What the Bible is teaching us about how to pursue wealth is let’s work hard. I’ve said it dozens of times here. I want you to be as successful as you can possibly be, speaking of business or whatever you do in your career path. I think you should aspire to it. I think it is a good thing to have godly ambition and to work for the glory of God, but we should not and shall not be people who sell out to get there.

We don’t stab anybody in the back. We don’t oppress the poor. We don’t make shady deals. We don’t piddle around with numbers. That’s not who we are to be. Pursue success, men and women, but pursue it as men and women of God. We don’t lose our family along the way because that’s our first calling. To buy our families trinkets and toys at the expense of our presence is the most foolish investment any man will ever make.

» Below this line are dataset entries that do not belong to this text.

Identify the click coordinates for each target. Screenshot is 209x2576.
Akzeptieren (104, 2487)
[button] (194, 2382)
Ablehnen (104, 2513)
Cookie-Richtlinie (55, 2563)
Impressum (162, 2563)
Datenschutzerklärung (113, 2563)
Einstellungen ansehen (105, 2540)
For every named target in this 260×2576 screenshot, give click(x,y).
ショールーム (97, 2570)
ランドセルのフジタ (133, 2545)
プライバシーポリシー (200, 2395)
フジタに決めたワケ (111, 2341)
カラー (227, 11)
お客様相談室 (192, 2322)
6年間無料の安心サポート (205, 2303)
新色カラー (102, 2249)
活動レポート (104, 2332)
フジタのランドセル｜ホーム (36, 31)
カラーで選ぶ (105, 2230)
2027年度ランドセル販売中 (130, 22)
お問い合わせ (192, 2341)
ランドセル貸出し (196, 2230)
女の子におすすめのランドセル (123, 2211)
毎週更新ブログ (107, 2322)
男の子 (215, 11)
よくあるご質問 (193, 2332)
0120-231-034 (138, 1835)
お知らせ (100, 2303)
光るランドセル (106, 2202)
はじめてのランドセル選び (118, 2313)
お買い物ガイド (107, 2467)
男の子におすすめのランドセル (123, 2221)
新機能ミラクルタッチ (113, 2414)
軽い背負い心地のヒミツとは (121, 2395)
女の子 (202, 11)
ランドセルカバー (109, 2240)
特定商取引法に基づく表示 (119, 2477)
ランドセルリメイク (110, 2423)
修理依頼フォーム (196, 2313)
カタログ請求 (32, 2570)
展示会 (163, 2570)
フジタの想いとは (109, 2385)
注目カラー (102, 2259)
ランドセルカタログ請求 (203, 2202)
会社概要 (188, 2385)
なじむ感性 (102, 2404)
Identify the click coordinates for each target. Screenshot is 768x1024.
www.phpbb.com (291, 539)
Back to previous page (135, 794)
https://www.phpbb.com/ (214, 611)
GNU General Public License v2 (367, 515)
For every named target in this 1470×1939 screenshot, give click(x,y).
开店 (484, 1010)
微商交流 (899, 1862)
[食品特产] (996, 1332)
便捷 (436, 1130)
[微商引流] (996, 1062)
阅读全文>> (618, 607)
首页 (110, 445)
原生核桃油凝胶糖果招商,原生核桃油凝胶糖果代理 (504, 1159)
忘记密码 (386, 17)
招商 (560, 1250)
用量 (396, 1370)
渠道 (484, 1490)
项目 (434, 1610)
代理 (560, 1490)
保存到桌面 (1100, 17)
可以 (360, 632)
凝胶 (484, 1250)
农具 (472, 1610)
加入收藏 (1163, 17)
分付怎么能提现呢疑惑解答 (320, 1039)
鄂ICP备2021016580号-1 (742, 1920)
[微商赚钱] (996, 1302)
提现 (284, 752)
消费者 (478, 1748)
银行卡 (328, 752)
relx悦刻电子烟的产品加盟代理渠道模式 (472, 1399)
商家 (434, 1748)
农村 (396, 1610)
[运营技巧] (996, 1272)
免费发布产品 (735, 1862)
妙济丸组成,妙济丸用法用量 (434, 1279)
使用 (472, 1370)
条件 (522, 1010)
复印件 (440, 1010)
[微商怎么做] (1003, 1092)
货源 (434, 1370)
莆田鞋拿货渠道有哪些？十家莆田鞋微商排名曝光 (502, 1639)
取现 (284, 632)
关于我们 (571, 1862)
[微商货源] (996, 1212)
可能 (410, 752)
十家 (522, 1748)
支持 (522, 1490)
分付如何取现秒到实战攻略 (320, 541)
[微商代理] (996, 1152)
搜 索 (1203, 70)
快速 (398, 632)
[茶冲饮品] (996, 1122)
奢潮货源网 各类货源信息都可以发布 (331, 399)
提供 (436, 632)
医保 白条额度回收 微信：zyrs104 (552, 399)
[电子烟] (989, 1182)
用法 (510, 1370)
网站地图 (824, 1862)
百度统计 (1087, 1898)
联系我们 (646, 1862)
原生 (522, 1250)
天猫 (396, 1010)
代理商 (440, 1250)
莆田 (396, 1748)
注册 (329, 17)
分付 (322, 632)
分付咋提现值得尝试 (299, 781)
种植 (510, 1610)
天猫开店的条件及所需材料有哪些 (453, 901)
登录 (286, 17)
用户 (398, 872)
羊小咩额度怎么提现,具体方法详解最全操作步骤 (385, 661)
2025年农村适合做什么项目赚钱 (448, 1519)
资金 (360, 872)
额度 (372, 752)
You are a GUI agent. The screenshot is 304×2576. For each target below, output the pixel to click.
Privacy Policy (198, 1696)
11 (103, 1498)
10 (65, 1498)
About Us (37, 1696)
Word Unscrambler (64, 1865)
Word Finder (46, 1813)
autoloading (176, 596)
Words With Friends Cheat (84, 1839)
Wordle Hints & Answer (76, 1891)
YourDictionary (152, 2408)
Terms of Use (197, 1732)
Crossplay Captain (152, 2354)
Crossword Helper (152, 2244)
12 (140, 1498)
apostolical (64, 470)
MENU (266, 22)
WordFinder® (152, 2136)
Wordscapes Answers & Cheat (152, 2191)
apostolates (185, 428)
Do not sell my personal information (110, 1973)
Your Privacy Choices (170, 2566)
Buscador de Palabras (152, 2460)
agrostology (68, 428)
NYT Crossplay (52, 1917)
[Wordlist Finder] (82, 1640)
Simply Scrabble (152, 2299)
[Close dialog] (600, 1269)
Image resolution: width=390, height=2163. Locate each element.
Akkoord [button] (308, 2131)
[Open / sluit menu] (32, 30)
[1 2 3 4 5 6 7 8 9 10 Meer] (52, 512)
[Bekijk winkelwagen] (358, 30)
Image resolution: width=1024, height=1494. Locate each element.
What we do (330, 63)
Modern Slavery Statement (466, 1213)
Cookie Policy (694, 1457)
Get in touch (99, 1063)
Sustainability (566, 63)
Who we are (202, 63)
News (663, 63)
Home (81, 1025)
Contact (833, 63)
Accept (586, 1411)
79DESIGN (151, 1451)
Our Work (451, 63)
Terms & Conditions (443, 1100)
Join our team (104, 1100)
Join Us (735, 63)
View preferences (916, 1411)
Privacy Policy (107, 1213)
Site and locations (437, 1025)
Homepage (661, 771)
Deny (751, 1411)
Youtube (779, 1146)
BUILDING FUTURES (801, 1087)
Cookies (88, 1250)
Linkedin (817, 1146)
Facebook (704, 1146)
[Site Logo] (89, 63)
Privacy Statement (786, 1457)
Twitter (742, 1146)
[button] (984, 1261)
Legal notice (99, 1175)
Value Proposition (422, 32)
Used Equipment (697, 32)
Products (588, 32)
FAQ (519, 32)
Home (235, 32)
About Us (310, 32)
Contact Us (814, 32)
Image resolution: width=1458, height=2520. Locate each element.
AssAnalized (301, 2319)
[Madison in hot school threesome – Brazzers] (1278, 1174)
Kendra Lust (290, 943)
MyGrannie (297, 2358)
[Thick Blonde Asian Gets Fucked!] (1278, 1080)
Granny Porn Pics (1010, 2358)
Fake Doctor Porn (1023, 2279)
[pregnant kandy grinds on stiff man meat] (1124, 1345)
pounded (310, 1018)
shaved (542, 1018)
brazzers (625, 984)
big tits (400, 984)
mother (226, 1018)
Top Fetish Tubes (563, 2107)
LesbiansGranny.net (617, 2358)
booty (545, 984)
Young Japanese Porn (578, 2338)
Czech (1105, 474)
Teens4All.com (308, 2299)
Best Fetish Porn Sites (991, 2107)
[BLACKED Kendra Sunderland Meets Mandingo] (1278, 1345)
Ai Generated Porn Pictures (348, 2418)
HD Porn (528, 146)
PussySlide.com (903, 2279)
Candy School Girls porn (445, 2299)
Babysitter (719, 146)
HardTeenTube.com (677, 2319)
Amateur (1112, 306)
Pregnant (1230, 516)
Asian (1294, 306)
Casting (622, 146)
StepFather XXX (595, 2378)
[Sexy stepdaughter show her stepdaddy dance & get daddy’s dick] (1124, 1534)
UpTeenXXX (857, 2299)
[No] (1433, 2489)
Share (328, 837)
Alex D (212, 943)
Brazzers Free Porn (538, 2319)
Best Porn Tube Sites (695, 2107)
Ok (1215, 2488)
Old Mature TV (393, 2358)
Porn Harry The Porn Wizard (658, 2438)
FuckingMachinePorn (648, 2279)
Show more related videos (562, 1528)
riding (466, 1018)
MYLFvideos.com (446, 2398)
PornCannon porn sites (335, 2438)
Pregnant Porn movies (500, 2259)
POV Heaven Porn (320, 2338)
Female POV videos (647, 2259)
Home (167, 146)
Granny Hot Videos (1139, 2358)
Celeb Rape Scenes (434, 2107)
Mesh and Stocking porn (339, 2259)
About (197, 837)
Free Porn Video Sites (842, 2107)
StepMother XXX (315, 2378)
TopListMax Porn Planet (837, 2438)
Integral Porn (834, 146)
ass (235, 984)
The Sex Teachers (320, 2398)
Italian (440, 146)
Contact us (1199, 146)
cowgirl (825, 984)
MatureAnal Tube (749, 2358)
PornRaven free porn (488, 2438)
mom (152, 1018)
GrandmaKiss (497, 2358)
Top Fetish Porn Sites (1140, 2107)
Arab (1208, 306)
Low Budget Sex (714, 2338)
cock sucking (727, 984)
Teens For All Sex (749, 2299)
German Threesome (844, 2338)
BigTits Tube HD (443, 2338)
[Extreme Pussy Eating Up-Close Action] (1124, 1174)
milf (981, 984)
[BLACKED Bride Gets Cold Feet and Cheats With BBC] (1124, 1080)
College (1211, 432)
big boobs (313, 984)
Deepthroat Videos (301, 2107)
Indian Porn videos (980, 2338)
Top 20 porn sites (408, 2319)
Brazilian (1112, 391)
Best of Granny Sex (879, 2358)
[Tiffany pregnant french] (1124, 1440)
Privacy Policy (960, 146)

She doesn’t need $200 jeans. She needs you. He doesn’t need yet another camp or car. He needs his dad. He needs his mom. It’s a foolish investment. Let’s not make it, men. Let’s not make it, moms. We don’t get wealthy. We don’t pursue wealth at the loss of our uprightness. One of the things we’ve just been researching lately concerning us entering into some of the neighborhoods around here that kind of walk in the most difficult poverties in our areas that some of the men and women, some of these corporations, own these apartments around here.

They’re basically slumlords. They have jacked up the price of rent on these apartments. I know a family we have just kind of been loving on. Their pipe broke, and there is sewage pumping out right in front of their door. We’re literally going to have to pull some legal in to get this done. The guy knows it’s there and is doing nothing about it despite the fact that there are kids all over. This is a man getting wealthy off the oppressed and poor. That’s not how we are to gain wealth.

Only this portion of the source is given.